**Records provided:**
· · ·
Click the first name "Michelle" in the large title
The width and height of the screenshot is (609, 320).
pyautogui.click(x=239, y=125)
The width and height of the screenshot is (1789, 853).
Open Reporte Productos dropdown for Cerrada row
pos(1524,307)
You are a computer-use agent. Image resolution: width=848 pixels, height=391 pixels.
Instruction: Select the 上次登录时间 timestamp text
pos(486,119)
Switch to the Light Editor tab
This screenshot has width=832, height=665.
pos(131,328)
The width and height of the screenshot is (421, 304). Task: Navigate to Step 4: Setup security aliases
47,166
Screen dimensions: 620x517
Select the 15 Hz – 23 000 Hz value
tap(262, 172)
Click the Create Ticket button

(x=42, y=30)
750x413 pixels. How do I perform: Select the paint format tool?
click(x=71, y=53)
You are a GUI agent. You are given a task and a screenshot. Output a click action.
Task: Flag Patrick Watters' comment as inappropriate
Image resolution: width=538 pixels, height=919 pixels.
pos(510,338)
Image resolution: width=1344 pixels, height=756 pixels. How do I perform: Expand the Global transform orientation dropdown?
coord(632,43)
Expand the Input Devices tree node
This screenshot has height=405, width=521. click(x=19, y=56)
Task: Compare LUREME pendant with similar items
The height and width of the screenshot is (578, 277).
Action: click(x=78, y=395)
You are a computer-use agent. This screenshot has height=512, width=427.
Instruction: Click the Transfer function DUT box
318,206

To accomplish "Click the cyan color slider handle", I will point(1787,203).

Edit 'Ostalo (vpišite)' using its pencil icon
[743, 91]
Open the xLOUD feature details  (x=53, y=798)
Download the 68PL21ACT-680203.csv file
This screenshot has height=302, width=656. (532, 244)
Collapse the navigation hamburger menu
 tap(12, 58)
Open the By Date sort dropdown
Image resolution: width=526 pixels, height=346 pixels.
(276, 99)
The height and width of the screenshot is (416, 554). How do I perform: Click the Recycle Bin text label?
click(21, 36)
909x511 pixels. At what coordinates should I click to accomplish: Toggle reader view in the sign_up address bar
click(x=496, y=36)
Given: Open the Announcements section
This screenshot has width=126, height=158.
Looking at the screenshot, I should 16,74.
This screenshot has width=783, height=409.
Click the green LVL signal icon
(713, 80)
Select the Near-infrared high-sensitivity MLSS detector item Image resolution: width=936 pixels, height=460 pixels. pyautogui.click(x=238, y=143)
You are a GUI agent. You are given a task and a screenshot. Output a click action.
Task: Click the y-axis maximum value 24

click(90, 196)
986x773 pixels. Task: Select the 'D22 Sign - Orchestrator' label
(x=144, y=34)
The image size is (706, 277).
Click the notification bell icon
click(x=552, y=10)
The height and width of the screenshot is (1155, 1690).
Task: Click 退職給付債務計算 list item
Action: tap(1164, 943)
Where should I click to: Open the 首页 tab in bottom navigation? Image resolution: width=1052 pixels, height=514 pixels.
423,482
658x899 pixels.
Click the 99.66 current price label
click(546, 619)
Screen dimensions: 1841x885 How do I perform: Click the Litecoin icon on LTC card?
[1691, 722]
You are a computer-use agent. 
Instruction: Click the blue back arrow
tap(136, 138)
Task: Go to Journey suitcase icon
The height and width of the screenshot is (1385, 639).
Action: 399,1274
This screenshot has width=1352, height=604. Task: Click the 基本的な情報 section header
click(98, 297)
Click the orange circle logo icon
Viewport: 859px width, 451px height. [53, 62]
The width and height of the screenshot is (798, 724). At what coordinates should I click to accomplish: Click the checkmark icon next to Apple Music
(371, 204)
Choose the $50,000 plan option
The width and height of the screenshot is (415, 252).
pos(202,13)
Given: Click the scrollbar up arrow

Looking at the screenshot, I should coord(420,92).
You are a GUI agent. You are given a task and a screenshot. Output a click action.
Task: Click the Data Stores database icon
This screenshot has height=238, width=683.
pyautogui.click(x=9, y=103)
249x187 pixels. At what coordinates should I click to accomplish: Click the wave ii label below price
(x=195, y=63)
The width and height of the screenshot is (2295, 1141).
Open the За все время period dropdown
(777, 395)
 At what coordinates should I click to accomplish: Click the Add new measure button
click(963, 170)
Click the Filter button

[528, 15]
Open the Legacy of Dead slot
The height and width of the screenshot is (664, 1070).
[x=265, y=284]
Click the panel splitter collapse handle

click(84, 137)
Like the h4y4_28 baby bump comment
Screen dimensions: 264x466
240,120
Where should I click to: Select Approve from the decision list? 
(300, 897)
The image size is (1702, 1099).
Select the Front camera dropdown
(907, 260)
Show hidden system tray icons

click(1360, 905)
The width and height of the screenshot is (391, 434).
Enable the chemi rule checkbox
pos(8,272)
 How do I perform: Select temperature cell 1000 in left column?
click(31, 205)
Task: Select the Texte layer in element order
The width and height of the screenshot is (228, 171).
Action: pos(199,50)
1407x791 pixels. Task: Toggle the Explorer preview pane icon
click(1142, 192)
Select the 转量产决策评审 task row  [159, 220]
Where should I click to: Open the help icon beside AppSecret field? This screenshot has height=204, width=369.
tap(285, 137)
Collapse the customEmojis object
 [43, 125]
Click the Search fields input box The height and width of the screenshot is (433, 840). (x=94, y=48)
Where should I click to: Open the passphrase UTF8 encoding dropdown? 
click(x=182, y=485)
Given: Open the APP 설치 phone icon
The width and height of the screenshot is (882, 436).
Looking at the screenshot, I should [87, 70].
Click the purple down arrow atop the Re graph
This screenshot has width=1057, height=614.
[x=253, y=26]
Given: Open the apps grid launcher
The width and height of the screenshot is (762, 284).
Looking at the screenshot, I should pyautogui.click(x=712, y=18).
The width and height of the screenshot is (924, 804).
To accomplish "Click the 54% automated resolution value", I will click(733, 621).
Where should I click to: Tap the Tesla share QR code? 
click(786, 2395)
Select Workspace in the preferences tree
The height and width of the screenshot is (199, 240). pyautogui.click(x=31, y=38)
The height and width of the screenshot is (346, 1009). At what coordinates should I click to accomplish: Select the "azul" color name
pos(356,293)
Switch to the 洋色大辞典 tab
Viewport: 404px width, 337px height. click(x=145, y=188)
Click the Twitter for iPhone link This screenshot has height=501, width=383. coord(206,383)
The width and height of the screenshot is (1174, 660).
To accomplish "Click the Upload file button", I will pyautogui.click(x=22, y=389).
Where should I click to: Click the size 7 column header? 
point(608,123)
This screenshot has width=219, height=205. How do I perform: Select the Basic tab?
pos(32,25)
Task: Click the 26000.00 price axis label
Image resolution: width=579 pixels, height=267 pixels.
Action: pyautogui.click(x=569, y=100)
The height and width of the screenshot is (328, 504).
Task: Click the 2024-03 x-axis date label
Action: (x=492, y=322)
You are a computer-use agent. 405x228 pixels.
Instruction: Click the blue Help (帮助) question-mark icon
· · ·
**What needs to be done:** Could you rewrite all of the records above with every "computer-use agent" changed to "desktop automation agent" and nothing else altered?

**Result for this exercise:**
Click the first name "Michelle" in the large title
The width and height of the screenshot is (609, 320).
pyautogui.click(x=239, y=125)
The width and height of the screenshot is (1789, 853).
Open Reporte Productos dropdown for Cerrada row
pos(1524,307)
You are a desktop automation agent. Image resolution: width=848 pixels, height=391 pixels.
Instruction: Select the 上次登录时间 timestamp text
pos(486,119)
Switch to the Light Editor tab
This screenshot has width=832, height=665.
pos(131,328)
The width and height of the screenshot is (421, 304). Task: Navigate to Step 4: Setup security aliases
47,166
Screen dimensions: 620x517
Select the 15 Hz – 23 000 Hz value
tap(262, 172)
Click the Create Ticket button

(x=42, y=30)
750x413 pixels. How do I perform: Select the paint format tool?
click(x=71, y=53)
You are a GUI agent. You are given a task and a screenshot. Output a click action.
Task: Flag Patrick Watters' comment as inappropriate
Image resolution: width=538 pixels, height=919 pixels.
pos(510,338)
Image resolution: width=1344 pixels, height=756 pixels. How do I perform: Expand the Global transform orientation dropdown?
coord(632,43)
Expand the Input Devices tree node
This screenshot has height=405, width=521. click(x=19, y=56)
Task: Compare LUREME pendant with similar items
The height and width of the screenshot is (578, 277).
Action: click(x=78, y=395)
You are a desktop automation agent. This screenshot has height=512, width=427.
Instruction: Click the Transfer function DUT box
318,206

To accomplish "Click the cyan color slider handle", I will point(1787,203).

Edit 'Ostalo (vpišite)' using its pencil icon
[743, 91]
Open the xLOUD feature details  (x=53, y=798)
Download the 68PL21ACT-680203.csv file
This screenshot has height=302, width=656. (532, 244)
Collapse the navigation hamburger menu
 tap(12, 58)
Open the By Date sort dropdown
Image resolution: width=526 pixels, height=346 pixels.
(276, 99)
The height and width of the screenshot is (416, 554). How do I perform: Click the Recycle Bin text label?
click(21, 36)
909x511 pixels. At what coordinates should I click to accomplish: Toggle reader view in the sign_up address bar
click(x=496, y=36)
Given: Open the Announcements section
This screenshot has width=126, height=158.
Looking at the screenshot, I should 16,74.
This screenshot has width=783, height=409.
Click the green LVL signal icon
(713, 80)
Select the Near-infrared high-sensitivity MLSS detector item Image resolution: width=936 pixels, height=460 pixels. pyautogui.click(x=238, y=143)
You are a GUI agent. You are given a task and a screenshot. Output a click action.
Task: Click the y-axis maximum value 24

click(90, 196)
986x773 pixels. Task: Select the 'D22 Sign - Orchestrator' label
(x=144, y=34)
The image size is (706, 277).
Click the notification bell icon
click(x=552, y=10)
The height and width of the screenshot is (1155, 1690).
Task: Click 退職給付債務計算 list item
Action: tap(1164, 943)
Where should I click to: Open the 首页 tab in bottom navigation? Image resolution: width=1052 pixels, height=514 pixels.
423,482
658x899 pixels.
Click the 99.66 current price label
click(546, 619)
Screen dimensions: 1841x885 How do I perform: Click the Litecoin icon on LTC card?
[1691, 722]
You are a desktop automation agent. 
Instruction: Click the blue back arrow
tap(136, 138)
Task: Go to Journey suitcase icon
The height and width of the screenshot is (1385, 639).
Action: 399,1274
This screenshot has width=1352, height=604. Task: Click the 基本的な情報 section header
click(98, 297)
Click the orange circle logo icon
Viewport: 859px width, 451px height. [53, 62]
The width and height of the screenshot is (798, 724). At what coordinates should I click to accomplish: Click the checkmark icon next to Apple Music
(371, 204)
Choose the $50,000 plan option
The width and height of the screenshot is (415, 252).
pos(202,13)
Given: Click the scrollbar up arrow

Looking at the screenshot, I should coord(420,92).
You are a GUI agent. You are given a task and a screenshot. Output a click action.
Task: Click the Data Stores database icon
This screenshot has height=238, width=683.
pyautogui.click(x=9, y=103)
249x187 pixels. At what coordinates should I click to accomplish: Click the wave ii label below price
(x=195, y=63)
The width and height of the screenshot is (2295, 1141).
Open the За все время period dropdown
(777, 395)
 At what coordinates should I click to accomplish: Click the Add new measure button
click(963, 170)
Click the Filter button

[528, 15]
Open the Legacy of Dead slot
The height and width of the screenshot is (664, 1070).
[x=265, y=284]
Click the panel splitter collapse handle

click(84, 137)
Like the h4y4_28 baby bump comment
Screen dimensions: 264x466
240,120
Where should I click to: Select Approve from the decision list? 
(300, 897)
The image size is (1702, 1099).
Select the Front camera dropdown
(907, 260)
Show hidden system tray icons

click(1360, 905)
The width and height of the screenshot is (391, 434).
Enable the chemi rule checkbox
pos(8,272)
 How do I perform: Select temperature cell 1000 in left column?
click(31, 205)
Task: Select the Texte layer in element order
The width and height of the screenshot is (228, 171).
Action: pos(199,50)
1407x791 pixels. Task: Toggle the Explorer preview pane icon
click(1142, 192)
Select the 转量产决策评审 task row  [159, 220]
Where should I click to: Open the help icon beside AppSecret field? This screenshot has height=204, width=369.
tap(285, 137)
Collapse the customEmojis object
 [43, 125]
Click the Search fields input box The height and width of the screenshot is (433, 840). (x=94, y=48)
Where should I click to: Open the passphrase UTF8 encoding dropdown? 
click(x=182, y=485)
Given: Open the APP 설치 phone icon
The width and height of the screenshot is (882, 436).
Looking at the screenshot, I should [87, 70].
Click the purple down arrow atop the Re graph
This screenshot has width=1057, height=614.
[x=253, y=26]
Given: Open the apps grid launcher
The width and height of the screenshot is (762, 284).
Looking at the screenshot, I should pyautogui.click(x=712, y=18).
The width and height of the screenshot is (924, 804).
To accomplish "Click the 54% automated resolution value", I will click(733, 621).
Where should I click to: Tap the Tesla share QR code? 
click(786, 2395)
Select Workspace in the preferences tree
The height and width of the screenshot is (199, 240). pyautogui.click(x=31, y=38)
The height and width of the screenshot is (346, 1009). At what coordinates should I click to accomplish: Select the "azul" color name
pos(356,293)
Switch to the 洋色大辞典 tab
Viewport: 404px width, 337px height. click(x=145, y=188)
Click the Twitter for iPhone link This screenshot has height=501, width=383. coord(206,383)
The width and height of the screenshot is (1174, 660).
To accomplish "Click the Upload file button", I will pyautogui.click(x=22, y=389).
Where should I click to: Click the size 7 column header? 
point(608,123)
This screenshot has width=219, height=205. How do I perform: Select the Basic tab?
pos(32,25)
Task: Click the 26000.00 price axis label
Image resolution: width=579 pixels, height=267 pixels.
Action: pyautogui.click(x=569, y=100)
The height and width of the screenshot is (328, 504).
Task: Click the 2024-03 x-axis date label
Action: (x=492, y=322)
You are a desktop automation agent. 405x228 pixels.
Instruction: Click the blue Help (帮助) question-mark icon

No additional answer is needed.